→ Study text
☆ ☆ ☆
- Born: Mohammad Anisur Rahman 6 July 1960 (age 65) Katahari, West Champaran district, Bihar, India
- Occupations: Islamic scholar, writer, community leader
- Known for: Leadership in Imarat-e-Shariah, Islamic jurisprudence

Academic background
- Alma mater: Darul Uloom Deoband

= Anisur Rahman Qasmi =

Indian Sunni Islamic scholar (born 1960)

Anisur Rahman Qasmi (born 6 July 1960), also written as Aneesur Rahman Qasmi, is an Indian Sunni Islamic scholar, writer, and community leader from Bihar. He has held various senior positions in religious and community organisations, including roles connected to Imarat-e-Shariah (Bihar, Odisha, and Jharkhand) and the All India Milli Council, where he serves as Vice President. A graduate of Darul Uloom Deoband, he is known for his writings and lectures on Islamic jurisprudence and public issues. Qasmi has authored several works in Urdu and Arabic on subjects such as Islamic law and social ethics, and has been active in community affairs, including work with the Bihar Haj Committee and initiatives for Muslim welfare.

== Early life and education ==
Anisur Rahman Qasmi was born in Katahari, West Champaran district, Bihar, India, on 6 July 1960. His father was Muhammad Abul Kalam. He received his early education at Madrasa Riyaz-ul-Uloom in his hometown. He graduated from Darul Uloom Deoband in the traditional dars-e-nizami course in 1978 and then completed a one-year specialization in Islamic jurisprudence (ifta) in 1979.

== Career ==
After completing his studies, Qasmi joined Imarat-e-Shariah, based in Phulwari Sharif, Patna. He taught at the institution's Al-Ma'had Al-Aali Lit-Tadreeb Fi Al-Qada Wa Al-Ifta (Higher Institute for Judicial and Fatwa Training). He served as Naib Qazi-e-Shariat (Deputy Islamic Judge) in the central Darul Qaza of Imarat-e-Shariah and held administrative responsibilities.

Qasmi has also held several significant positions, including Secretary of Imarat Shariah Educational and Welfare Trust, Treasurer of Al-Ma'had Trust, and Member of the Board of Darul Uloom Al-Islamia Imarat Shariah Trust. He is a founding member of the All India Muslim Personal Law Board and the Islamic Fiqh Academy, India, and has been affiliated with the All India Milli Council, the Central Islamic Development Bank (Jeddah) as a zonal member, and has served as Vice President of Wifaq-ul-Madaris Al-Islamia of Imarat-e-Shariah, Patna. As of 2025, he continues to serve as Vice President of the All India Milli Council, and is also the Chairman of the Abul Kalam Research Foundation.
☆ ☆ ☆
→ Recorded information

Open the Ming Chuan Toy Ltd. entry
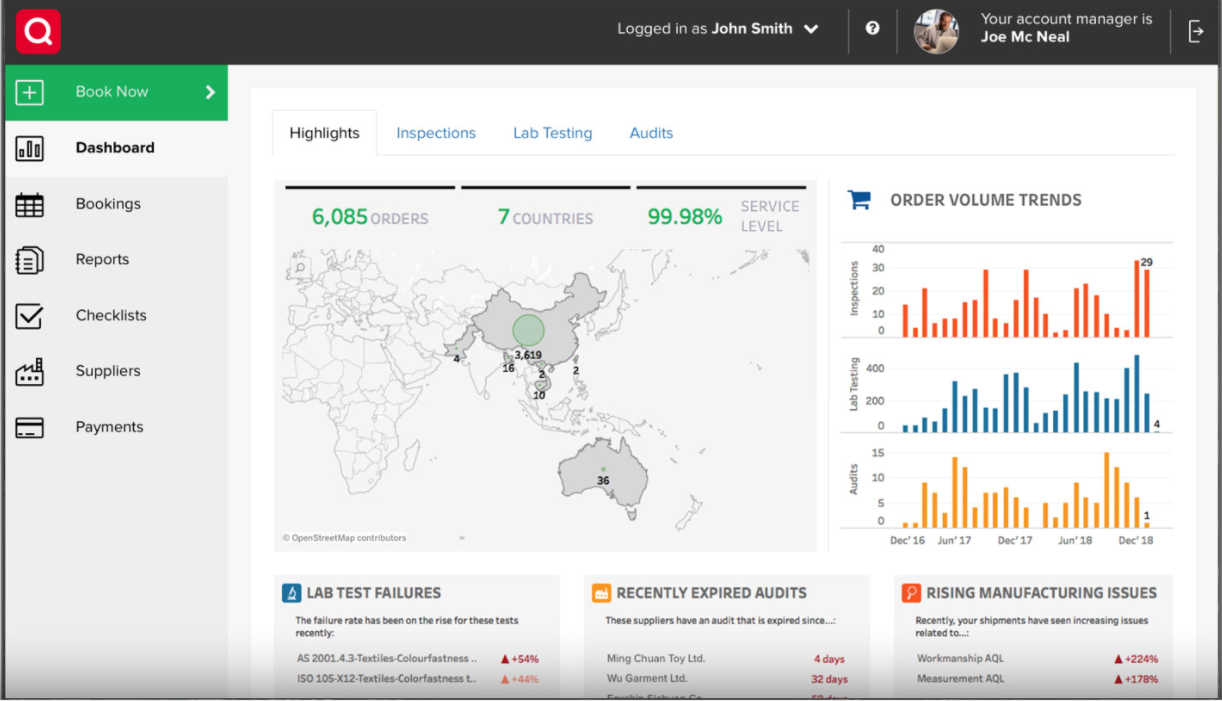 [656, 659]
☆ ☆ ☆
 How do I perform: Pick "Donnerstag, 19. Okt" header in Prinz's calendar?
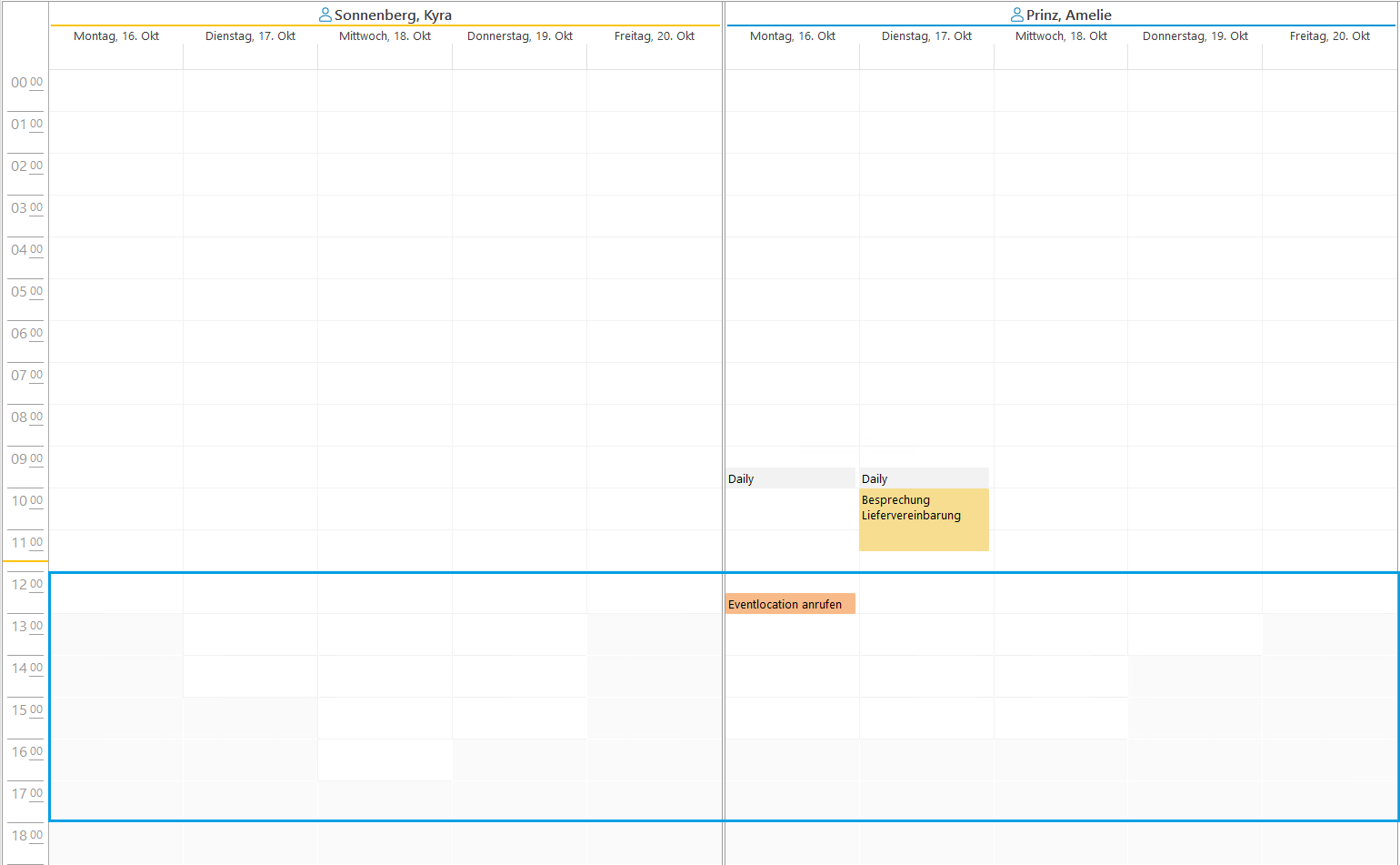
☆ ☆ ☆
→ Exercise requirements
[1] Can you answer these about the article on Anisur Rahman Qasmi?
(a) In what year did he graduate from Darul Uloom Deoband in the dars-e-nizami course?
(b) Where is Imarat-e-Shariah based?
(c) Which foundation does he chair as of 2025?
[2] Could you extend the article on Anisur Rahman Qasmi beyond its final paragraph?
None of the data is needed here.

→ Answers for the tasks
[1]
(a) 1978
(b) Phulwari Sharif, Patna
(c) The Abul Kalam Research Foundation

[2]
=== Role in Bihar State Haj Committee ===
In 2009, Qasmi was elected Chairman of the Bihar Haj Committee, where he oversaw logistical arrangements for pilgrims, noting in 2010 that approximately 5,575 pilgrims from Bihar had registered for the pilgrimage and expressing his prayers for their safe journey. During his tenure as Chairman of the Bihar State Haj Committee, Qasmi played a significant role in improving the travel arrangements for Haj pilgrims from Bihar. In 2012, he oversaw the introduction of direct flights from Gaya International Airport to Medina, which significantly reduced travel time for pilgrims who previously had to transit via Kolkata. He raised concerns about the early flight timings, arguing that pilgrims traveling overnight from Patna faced hardship. His efforts led to a rescheduling of flights in 2012, with departures shifted to later times, improving convenience for pilgrims. He also highlighted broader concerns regarding infrastructure and equitable services for Haj pilgrims from Bihar.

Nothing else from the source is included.